Vedder was struck early, and forcefully, by similarities between McCandless’ life story and his own. When he was 18, McCandless discovered that his father, Walt, was already married when he married his mother and had fathered another child with his first wife after Chris’ birth.

At 17, Vedder’s nuclear family imploded when he learned that the man he had been raised to believe was his father was in fact his stepfather and that his real father had died several years earlier. (The revelation is recounted in “Alive,” one of Pearl Jam’s early singles.) Although he declines to revisit the past in detail, Vedder makes it clear that he drew on his own experience to inform McCandless’ inner monologue. “I had things that I hated having gone through as a young adult that just happened to serve me very well for this job,” he says.

When he began to record the music for “Into the Wild,” Vedder assumed that his one-man-band versions would eventually be fleshed out. But the songs fell into place with so little time and effort that soliciting outside contributions seemed unnecessary, even counterproductive.

“I thought we’d call in real musicians at some point,” he says. “But there’s something about not having to explain the part to somebody, not just the part but the direction, the meaning, the soul of whatever the song was. You’d just grab the bass and do it.”

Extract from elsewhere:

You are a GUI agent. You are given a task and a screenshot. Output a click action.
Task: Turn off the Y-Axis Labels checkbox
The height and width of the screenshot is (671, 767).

Rustic, intimate and compact, the “Into the Wild” soundtrack is a marked departure from Pearl Jam’s stadium-size rock, embellished with banjo, mandolin and pump organ, a sound inspired by the movie’s outdoor settings. But despite its sparseness, the album has room for intricate textures, like the chiming 12-string guitar of “Setting Forth” and the tribal thwack of the drums on “Hard Sun,” which also features Sleater-Kinney’s Corin Tucker on harmony vocals. Vedder drew inspiration from Pete Townshend’s oft-bootlegged demos for “Who’s Next,” which he listened to obsessively as a teenager.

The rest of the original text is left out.